WHAT THE EXERCISE ASKS: Your task is to output the entries below word for word.
═══ DATASET ENTRIES ═══
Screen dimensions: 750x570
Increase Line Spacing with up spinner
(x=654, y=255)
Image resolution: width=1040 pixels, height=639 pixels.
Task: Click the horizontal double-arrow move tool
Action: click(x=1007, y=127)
═══
EXERCISE ANSWER:
Screen dimensions: 750x570
Increase Line Spacing with up spinner
(x=654, y=255)
Image resolution: width=1040 pixels, height=639 pixels.
Task: Click the horizontal double-arrow move tool
Action: click(x=1007, y=127)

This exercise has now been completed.